Tuesday, June 1, 2010


One of my artists is an elderly gentleman who lives in Canada. I have spoken to him once and met him once, but we email every so often. He is an absolutely charming and delightful correspondent. As he slows down his physical world becomes smaller but I suspect he reaches out to more people, like myself, to stay engaged and pertinent in the world of the mind.

Also like myself, he is a gardener and enjoys watching his plants and flowers move through their cycles. Yesterday he wrote to me that "despite being a potter who should enjoy bringing in flowers to fill my vases I prefer to enjoy them outside. The only culture that knows how to bring flowers inside are the Japanese."

I have always been miserly about bringing flowers into my house so this statement made a lot of sense. My boyfriend is a bit of a bouquet fiend. I always claim to not have enough to share with his vases. I realize that my artist/correspondent has hit upon the true reason. Flowers are never as alluring as when found in their native habitat- springing naturally from their clumps, stems, whorls, branches & vines. In nature they are spaced ever so perfectly, whether that is symmetrically or randomly. They face in the appropriate direction- out, so as to catch the most light or the attentions of a pollinator. There is a balance of foliage to blossom that seems right.
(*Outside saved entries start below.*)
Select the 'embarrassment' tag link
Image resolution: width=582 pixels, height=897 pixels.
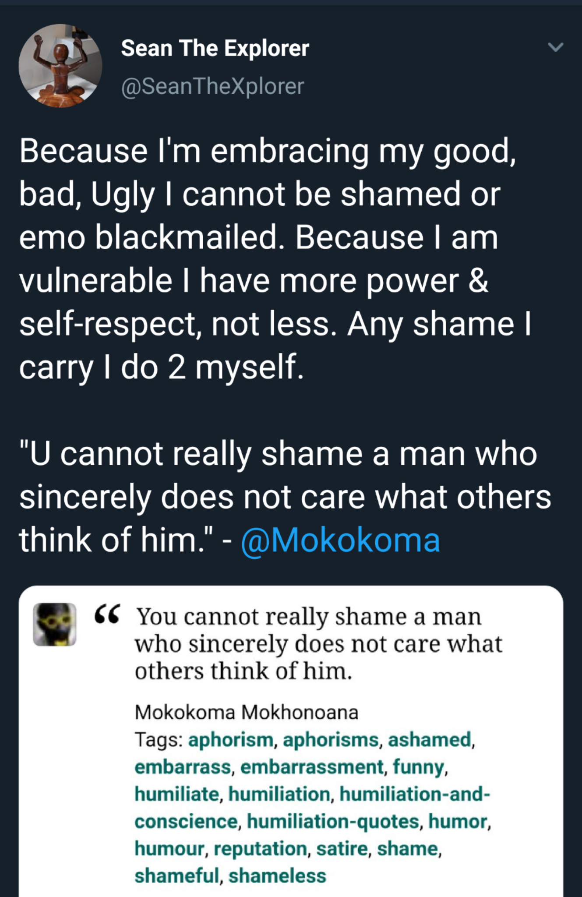[x=312, y=767]
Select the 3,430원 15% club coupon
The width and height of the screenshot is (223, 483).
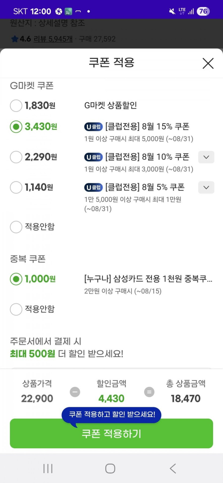16,127
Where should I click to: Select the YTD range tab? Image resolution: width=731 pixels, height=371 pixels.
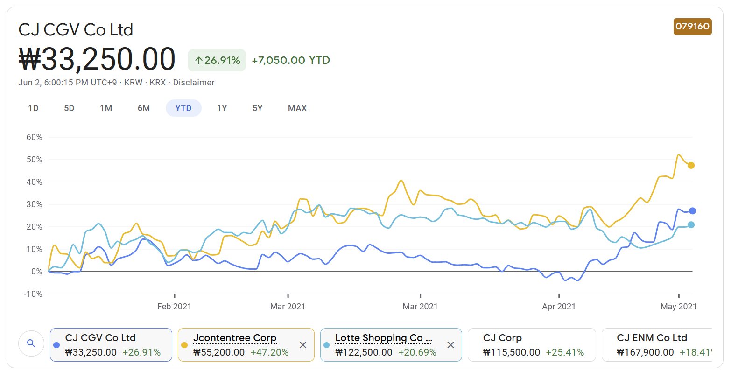(183, 108)
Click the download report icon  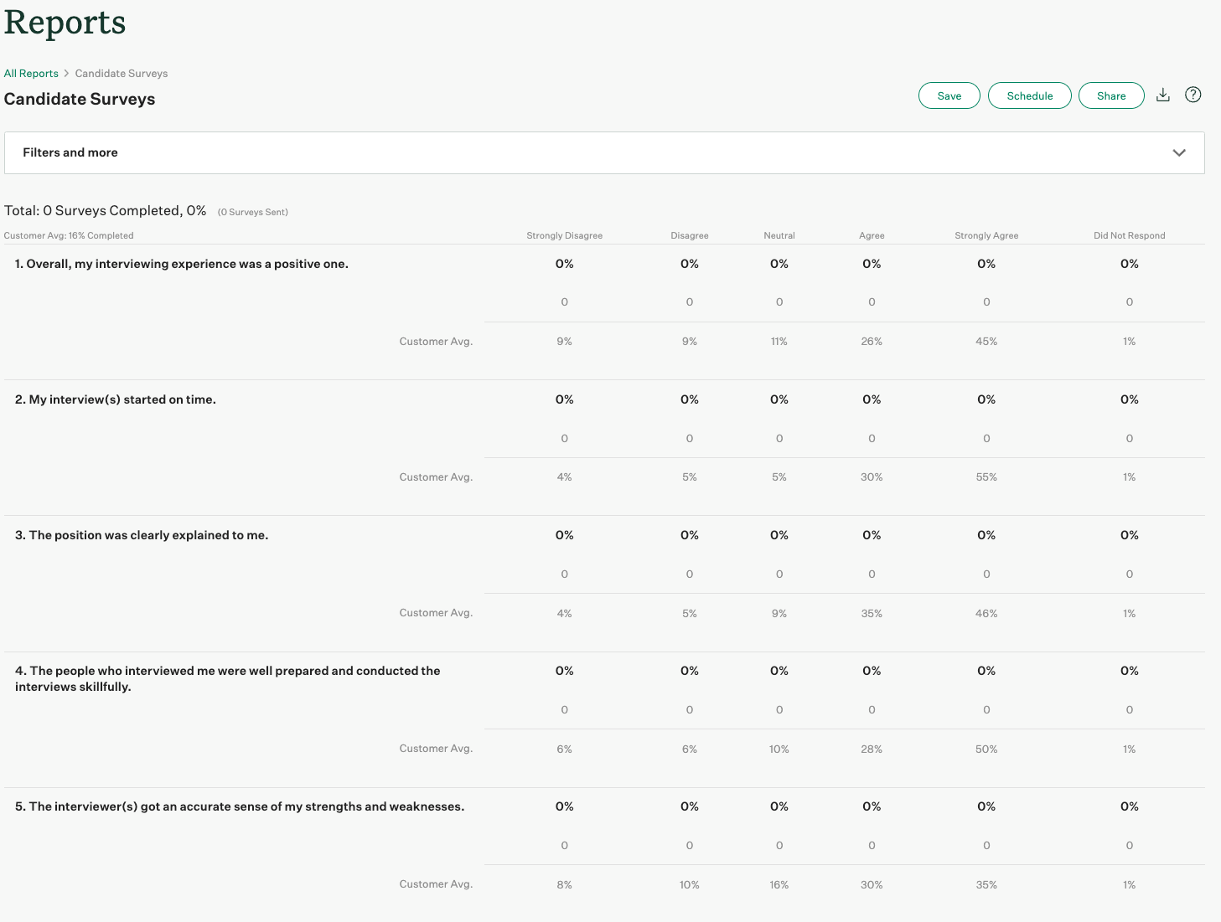click(1162, 95)
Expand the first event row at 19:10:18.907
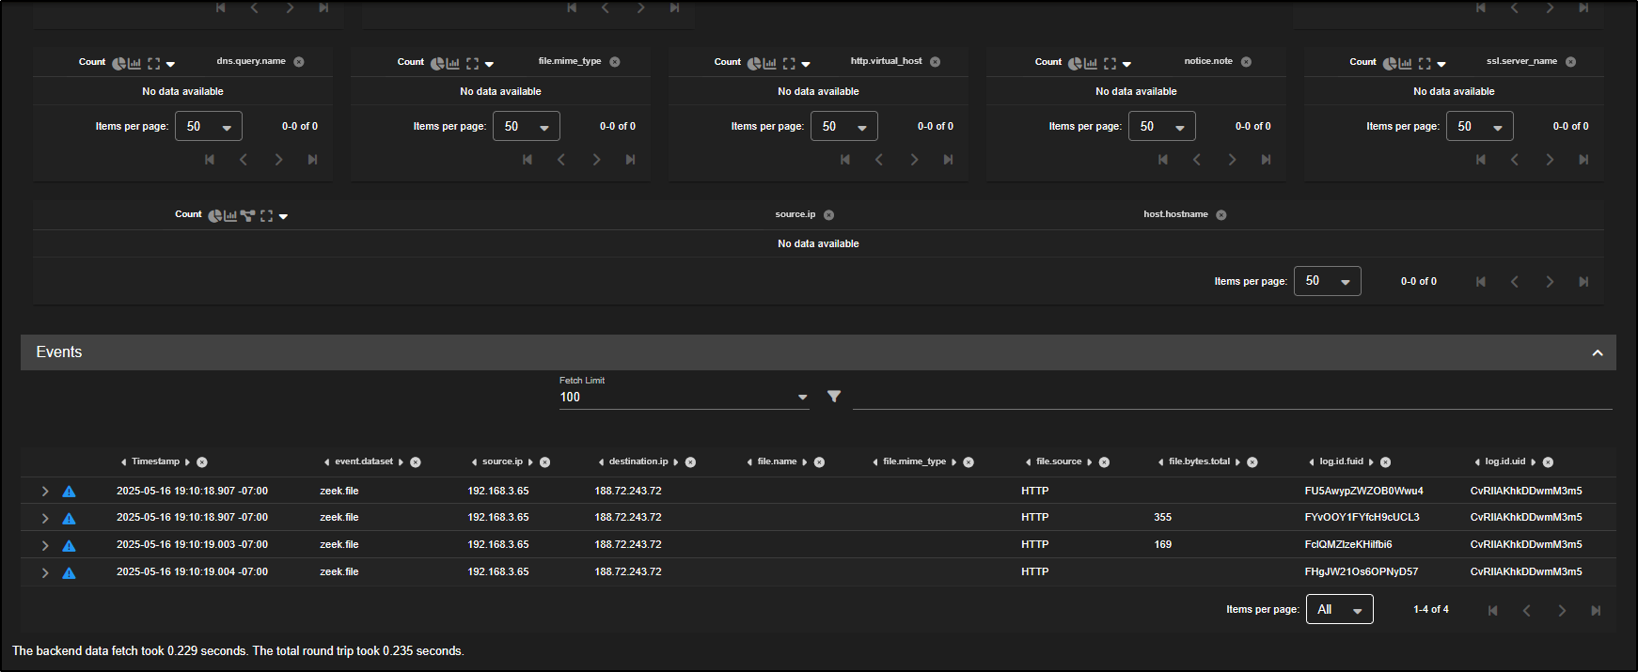Screen dimensions: 1638x672 point(44,492)
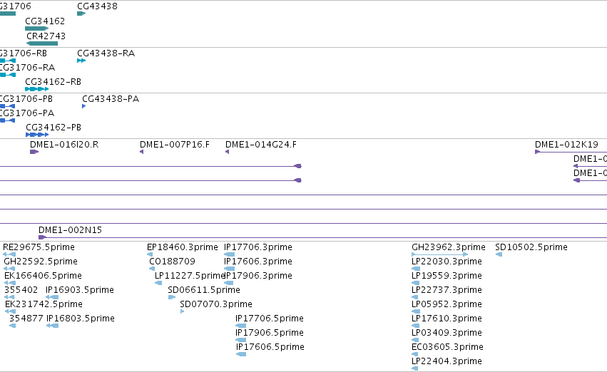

I have also worked hard in my garden to position them next to the perfect backdrop or complimentary plant- orange poppies next to a blue spruce, exuberant Rudibeckia next to severely upright Karl Forester Miscanthus, silver Lamb's Ear interspersed with the dainty blossoms of Grape Hyacinth. How could a bouquet compete with that?

THAT being said, I have always felt the most successful bouquets were mostly fillers and greens to set off a few blossoms. Or- the exquisite placement of a single flower in an Ikebana vase.